I trekked around the medical field. The holistic healers and naturalists I tried practiced nutrition, reflexology, acupuncture, and homeopathy.

Each one claimed they would heal me. Each one blamed me when the results were nil. If you’d only…

It’s been fifeteen years now.

Fifteen years of having narrow minded doctors comment snidely on my width.

Fifteen years of promises that this one procedure will cure all my problems.

Fifteen years of being told this was only temporary, this was all in my head, this was all my fault.

And finally I broke.

I looked into the mirror late one night before Rosh Hashanah. And all my strength crumbled.

I stared hard at the obese woman looking back at me. The double chins, the bloated body.

This isn’t me, my brain screamed. I’m not what they think I am. I’m not a lazy, gluttonous woman who has no self-control. I’m not that heavy matron that comes to simchahs and sits on the side because her swollen ankles won’t let her dance.

This isn’t me! I screamed at the reflection while tears streamed down my face.

I know what people think when they see me. I’ve met old classmates, have seen the derision in their faces, their shock at how I’ve let myself go.
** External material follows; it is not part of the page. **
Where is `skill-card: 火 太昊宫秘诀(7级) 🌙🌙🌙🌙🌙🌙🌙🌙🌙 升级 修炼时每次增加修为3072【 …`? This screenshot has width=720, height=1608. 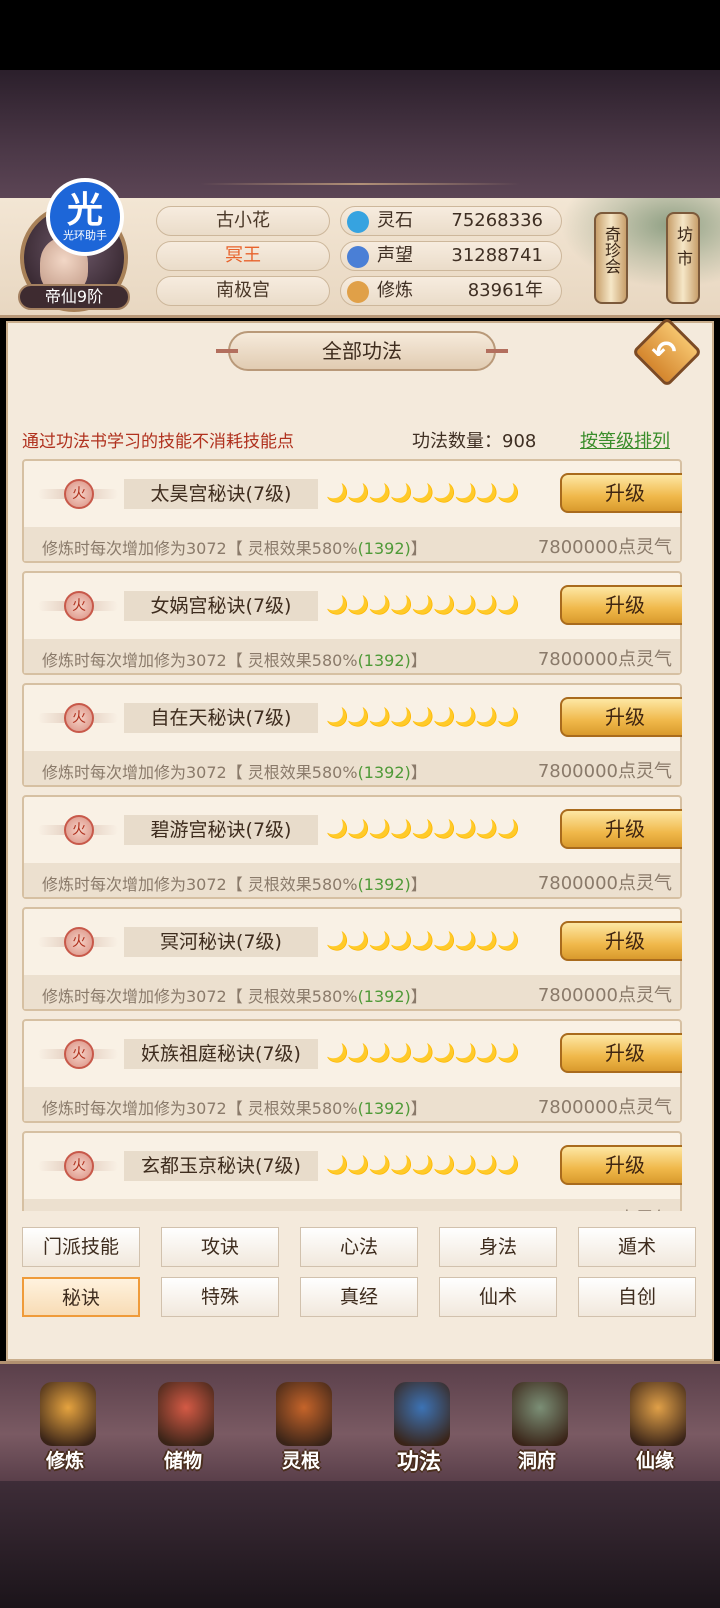 skill-card: 火 太昊宫秘诀(7级) 🌙🌙🌙🌙🌙🌙🌙🌙🌙 升级 修炼时每次增加修为3072【 … is located at coordinates (352, 511).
Do they know how hard I work? How little I eat? How many hours I exercise? And I still look like a sorry excuse for a woman.

This wasn’t supposed to happen! This wasn’t who I planned to be.

This can’t continue.

But deep down I knew good and well that there was nothing temporary about my condition.

The practitioners can preach about habits and cures…

I knew the truth.

This was who Hashem wanted me to be.

I was fat. But I wasn’t flawed. I was perfectly me, suffering through no fault of mine. I’d paid a price for several delicious children, the lights of my life. And it was a price I’d pay again.

Although I was repulsed by the woman in the mirror, I know that it is she who’s temporary.  And when I trade in this heavy body at the end of this transient journey, my ethereal spirit will fly weightlessly straight Heavenward, unencumbered, for eternity.